On 22 April 2010, the Melbourne Storm were stripped of their titles of 2007 and 2009 premierships and their 2006, 2007 and 2008 minor premierships following an alleged insider tip-off to the NRL auditing body that the club had not been complying with the NRL salary cap. The club had a long-term system of keeping two sets of books, one set displaying players incomes' complying with the NRL salary cap and another hidden set in a separate room disclosing the true player payments. Following evidence of salary cap breaches, Melbourne were also fined a record $1,689,000, deducted all eight premiership points received in the season and barred from receiving any further premiership points (including those for the two byes) for the rest of the season, guaranteeing them zero points and the wooden spoon for 2010.

On 24 April coach Craig Bellamy publicly announced that he vowed to rebuild the shattered club, and welcomed the NRL's investigation into the salary cap rorting before a training session with the team which was watched by thousands of cheering supporters.

Players were still allowed to play Test and/or State of Origin matches and for some of those players it did not affect Queensland's bid for a fifth straight Origin series victory. Later in the season the Storm were also stripped of the 2010 World Club Challenge title, and Cameron Smith was stripped of his Man of the Match award as well. The team's under-20s team was not affected.

Milestone games

Melbourne Storm 2010 season crowd averages

Fixtures

Pre Season

Regular season - Rounds 1 to 12
During the regular season, the Storm will play their first three home games at Etihad Stadium before moving to their new purpose built and permanent home AAMI Park.

▸ Material shown:
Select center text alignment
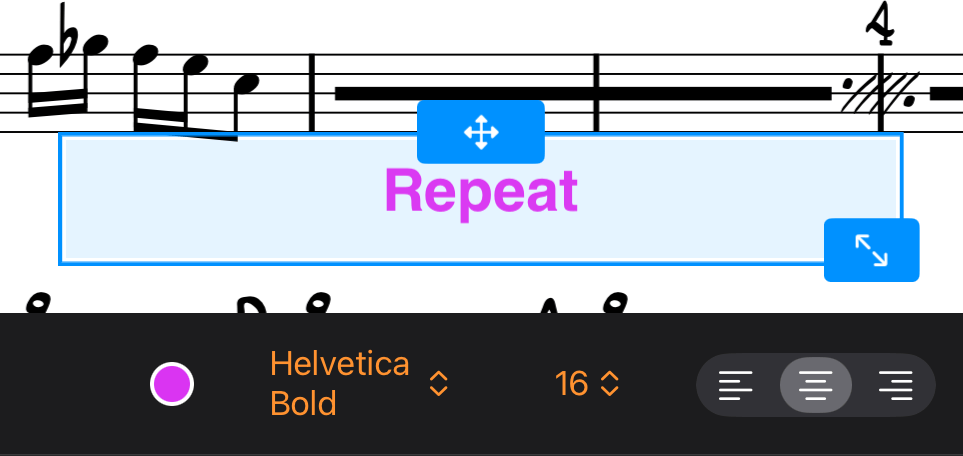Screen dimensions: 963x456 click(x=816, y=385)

==

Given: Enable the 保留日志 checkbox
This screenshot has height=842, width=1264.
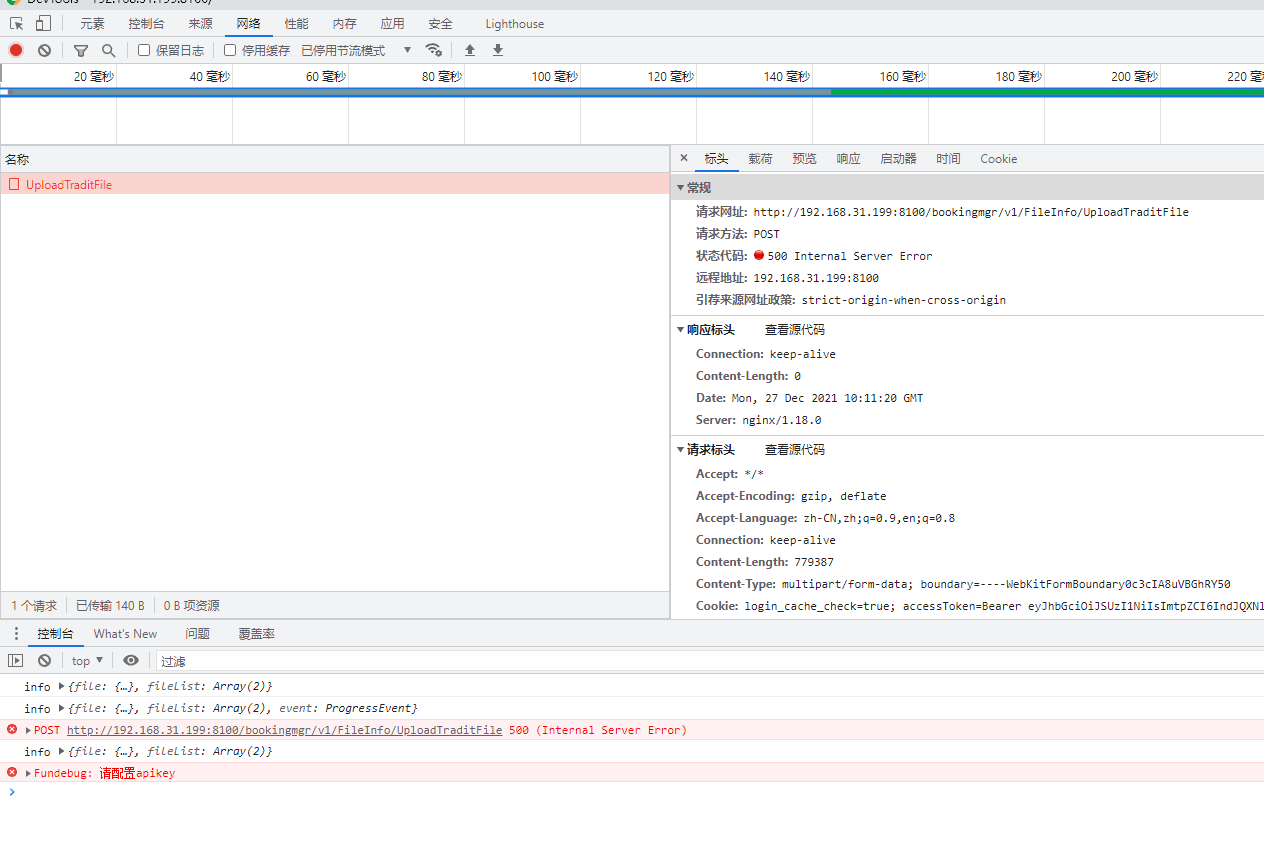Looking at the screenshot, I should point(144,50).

▸ Short problem: Reproduce word for word the part of the Melbourne Storm passage above between "Milestone games" and "home AAMI Park.", inclusive.

▸ Result:
Milestone games

Melbourne Storm 2010 season crowd averages

Fixtures

Pre Season

Regular season - Rounds 1 to 12
During the regular season, the Storm will play their first three home games at Etihad Stadium before moving to their new purpose built and permanent home AAMI Park.